South Carolina acoustic bluesman Jeff Norwood conjures the spirits of Mississippi Fred McDowell and Robert Johnson on Awendaw. Using little more than (mostly) acoustic guitar, dobro, bass and footstomps, Norwood convincingly puts forth his tales in a style that’s authentic, not a mere pastiche. Familiar setting and characters populate Norwood’s song stories: the Devil, swamps, dusty roads and the like figure prominently in the nine songs. Singing in a voice soaked in just enough wear-and-tear to render the songs properly, Norwood turns out songs is spare arrangements that place the focus squarely on voice and guitar.
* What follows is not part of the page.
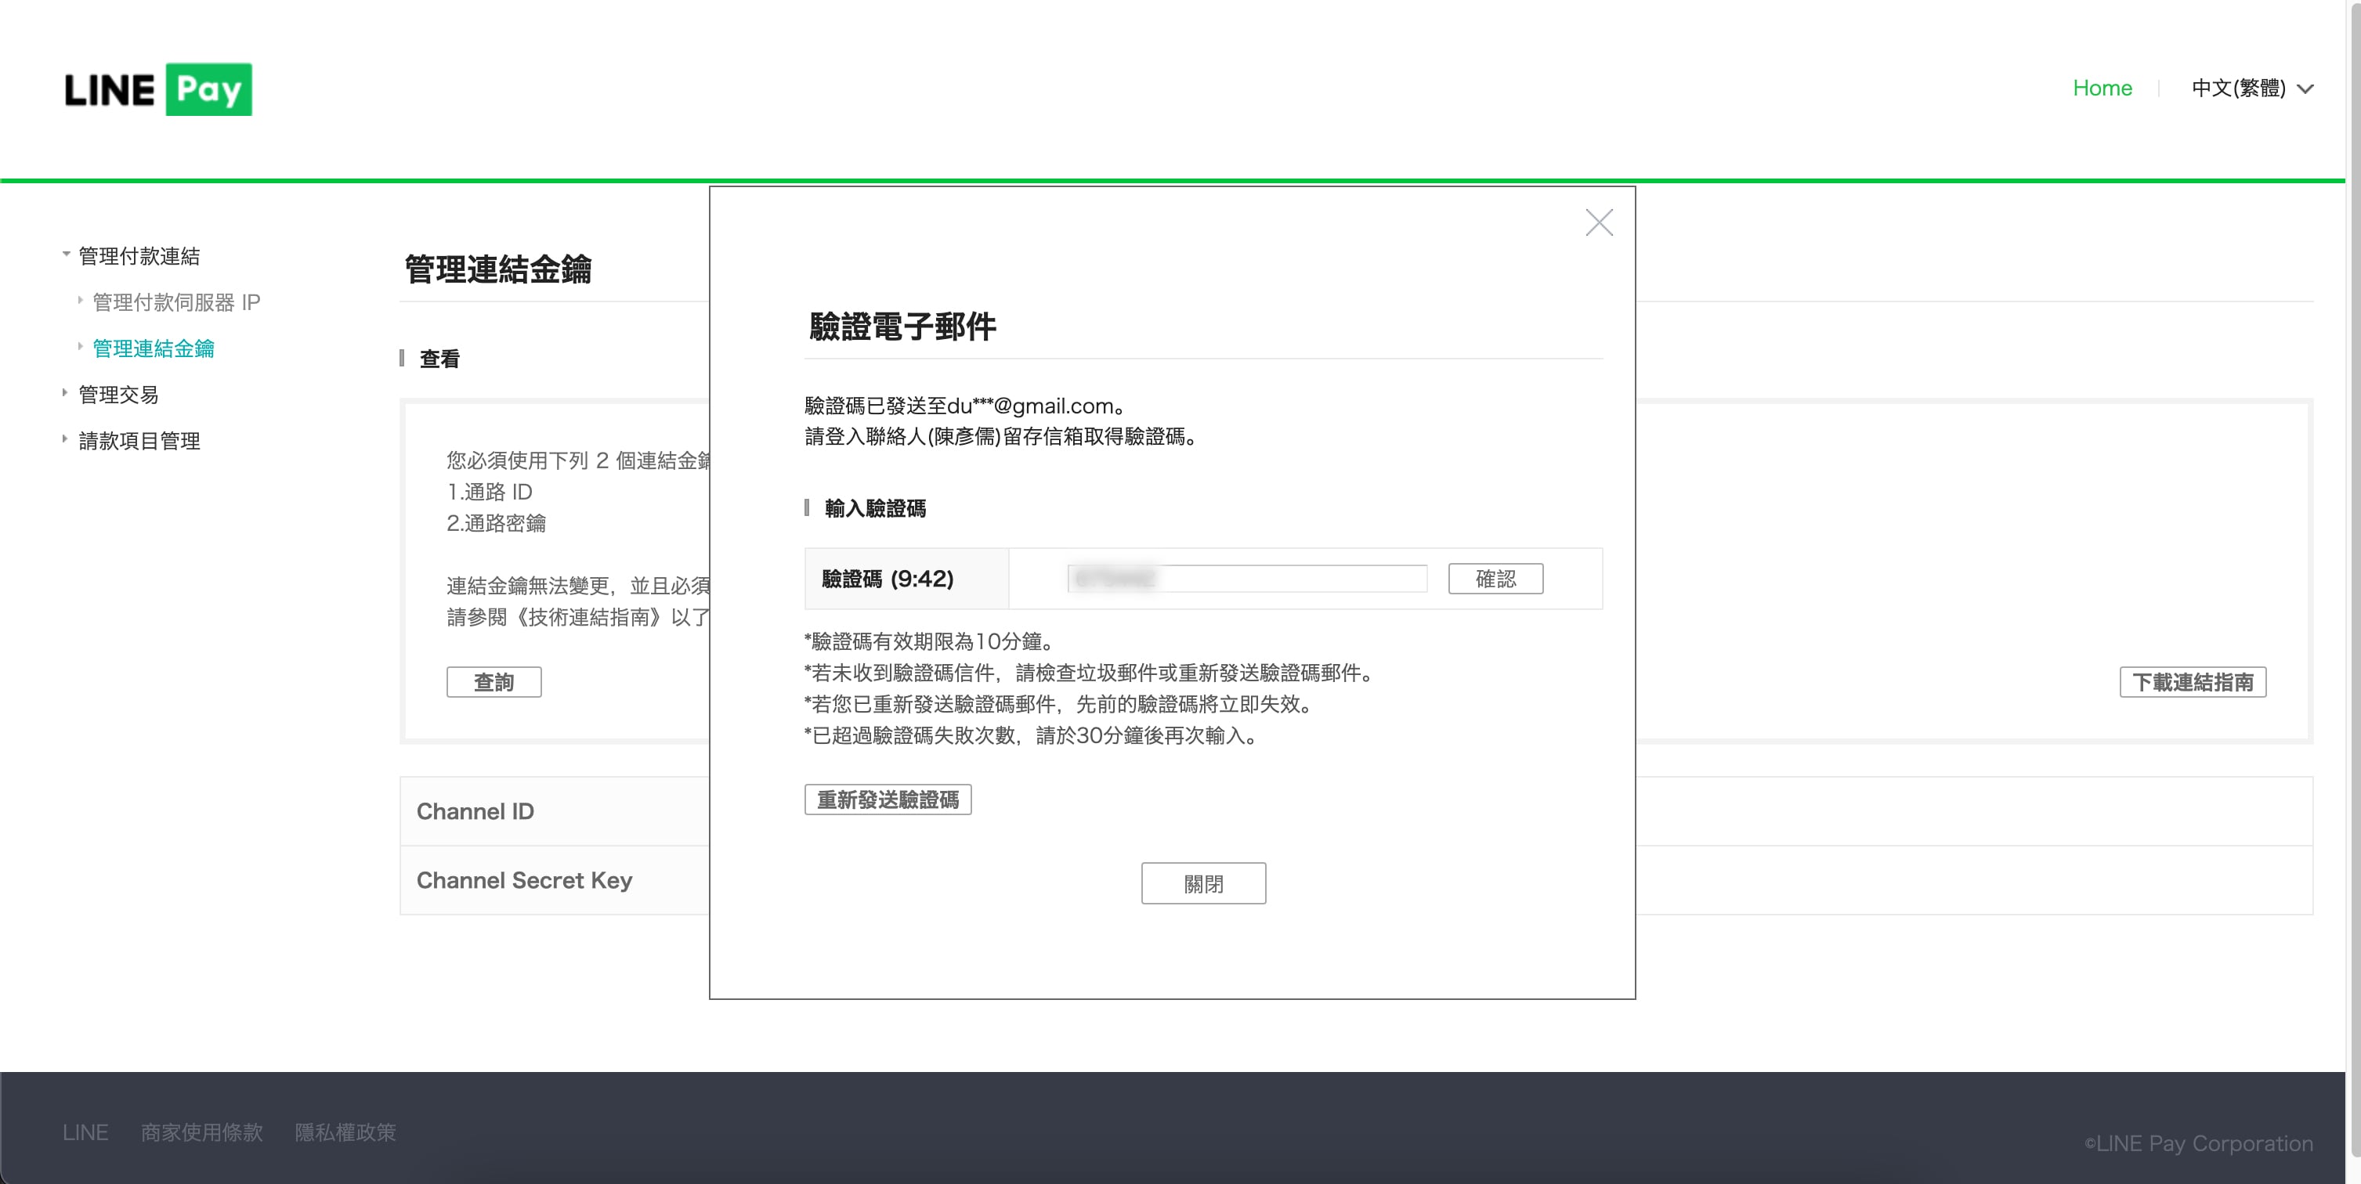Resend the code via 重新發送驗證碼
The height and width of the screenshot is (1184, 2361).
(887, 799)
Norwood lives, writes and records in the titular locale, Awendaw SC, a tiny (pop. approx. 1200) coastal community between Charleston and Myrtle Beach, but likely worlds apart culturally from either.

“Horny Road” is electrified but still quite stark in its arrangement. A sly guitar figure references the Rolling Stones‘ “Honky Tonk Women,” a tacit acknowledgment of Norwood’s previous incarnation as a rock musician. The song includes lyrical references to online friends, SUVs, malls and other trappings of modern life, but they’re set against a chirping-crickets background. Listeners will swat away imaginary mosquitoes.

“Walking Catfish Blues” illustrates that humor is an important ingredient in the blues; it need not be all melodrama, and Norwood demonstrates this. All of the tunes save one are Norwood originals. “Call Me Money” features distorted slide guitar, and calls to mind some of Johnny Winter‘s excursions into the Delta blues subgenre. On Fred McDowell’s “Kokomo Blues” Norwood lopes along; he makes the song his own while retaining the character of the composer’s style. Norwood also uses the tune to showcase his playing to a greater degree than on his original numbers.

Norwood manages three things on Awendaw: he serves up interesting and engaging song-stories that keep the listener involved; he plays in a style that purists would find little about to complain; and he changes things up enough musically to keep things interesting.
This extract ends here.